Class of '24


Most political coverage in America revolves around personalities, stratagems, and the cultural issues that appeal to the activist class in both parties. Yet the real determinant in 2024 will not be abortion, “systemic racism,” gender fluidity, or climate change, but deepening class divides. Once you analyze voters by class, and how they make their livings, racial categories—so critical among progressives today—recede in relevance.

Politicians in both parties pay lip service to working- and middle-class interests, but generally ignore their major concerns. In poll after poll most voters identify their main concerns as inflation, lack of economic opportunity, health care, and issues such as crime and immigration that directly affect their jobs, their earnings, and their families. Relatively few, well under 5 percent, mention such things as the environment, racism, abortion, or even foreign policy, notes Gallup, a finding confirmed in recent Pew surveys.

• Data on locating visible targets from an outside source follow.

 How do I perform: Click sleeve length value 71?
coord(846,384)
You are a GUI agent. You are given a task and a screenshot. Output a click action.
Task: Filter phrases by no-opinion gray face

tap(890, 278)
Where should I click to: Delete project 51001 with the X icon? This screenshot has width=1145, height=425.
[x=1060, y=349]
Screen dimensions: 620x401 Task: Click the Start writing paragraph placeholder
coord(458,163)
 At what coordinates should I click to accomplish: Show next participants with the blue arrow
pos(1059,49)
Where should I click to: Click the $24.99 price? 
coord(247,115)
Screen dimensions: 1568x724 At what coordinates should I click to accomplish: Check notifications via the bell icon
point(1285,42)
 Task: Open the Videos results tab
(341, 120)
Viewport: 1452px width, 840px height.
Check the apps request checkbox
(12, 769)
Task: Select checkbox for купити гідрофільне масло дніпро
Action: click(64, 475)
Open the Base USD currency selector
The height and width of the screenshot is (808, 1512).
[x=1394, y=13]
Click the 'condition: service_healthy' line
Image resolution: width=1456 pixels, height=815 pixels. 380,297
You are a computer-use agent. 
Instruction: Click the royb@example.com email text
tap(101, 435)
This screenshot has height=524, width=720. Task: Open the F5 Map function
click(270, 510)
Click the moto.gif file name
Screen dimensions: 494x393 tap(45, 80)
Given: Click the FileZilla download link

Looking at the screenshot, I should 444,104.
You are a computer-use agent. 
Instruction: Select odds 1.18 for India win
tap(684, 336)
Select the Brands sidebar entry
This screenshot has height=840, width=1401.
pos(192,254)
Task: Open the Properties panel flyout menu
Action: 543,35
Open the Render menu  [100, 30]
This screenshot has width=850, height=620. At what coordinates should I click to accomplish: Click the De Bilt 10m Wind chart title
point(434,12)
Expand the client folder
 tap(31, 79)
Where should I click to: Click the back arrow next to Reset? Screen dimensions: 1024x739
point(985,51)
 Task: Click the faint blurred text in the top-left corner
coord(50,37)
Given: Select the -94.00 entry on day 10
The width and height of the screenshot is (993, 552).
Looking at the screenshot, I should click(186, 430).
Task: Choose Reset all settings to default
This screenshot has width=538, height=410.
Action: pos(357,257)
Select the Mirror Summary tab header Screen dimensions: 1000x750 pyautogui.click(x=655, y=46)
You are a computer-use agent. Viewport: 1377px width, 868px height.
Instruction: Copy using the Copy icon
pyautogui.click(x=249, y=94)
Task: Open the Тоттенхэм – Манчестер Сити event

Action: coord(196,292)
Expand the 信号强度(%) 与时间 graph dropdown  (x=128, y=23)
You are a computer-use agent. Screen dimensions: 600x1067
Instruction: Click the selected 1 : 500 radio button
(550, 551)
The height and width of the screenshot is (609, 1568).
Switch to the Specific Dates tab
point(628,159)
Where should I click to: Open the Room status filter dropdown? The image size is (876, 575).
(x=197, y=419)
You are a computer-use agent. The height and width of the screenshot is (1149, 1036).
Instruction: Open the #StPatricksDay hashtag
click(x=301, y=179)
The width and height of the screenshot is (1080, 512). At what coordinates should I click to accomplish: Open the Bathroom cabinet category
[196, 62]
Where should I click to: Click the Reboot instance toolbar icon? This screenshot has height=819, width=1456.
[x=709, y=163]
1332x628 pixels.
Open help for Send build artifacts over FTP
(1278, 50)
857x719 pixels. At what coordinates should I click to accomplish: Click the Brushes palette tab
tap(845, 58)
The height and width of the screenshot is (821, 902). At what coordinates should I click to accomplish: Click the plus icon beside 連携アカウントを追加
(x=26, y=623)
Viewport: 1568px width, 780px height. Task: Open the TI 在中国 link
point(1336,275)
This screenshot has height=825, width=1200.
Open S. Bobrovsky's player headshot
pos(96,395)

This process is best seen by comparing education levels. Once a minor factor, educated voters since 2017, particularly with graduate degrees, have tilted toward the Democrats, beating Republicans by almost 30 percentage points. In contrast, those without a college education have gone from 14 percent more Democratic to 14 percent more GOP leaning.

The predominance of class is a key determinant amidst what are perceived as bleak times for working people. Many are simply dropping out; labor participation of men is now lower than in 1940, notes demographer Nicholas Eberstadt, when unemployment was three times higher. One recent poll found that only 34 percent of Americans approve of Bidenomics. By last summer a Reuters/Ipsos poll found that nearly 70 percent of Americans think the economy is worse now than in 2020, when the pandemic started in the U.S.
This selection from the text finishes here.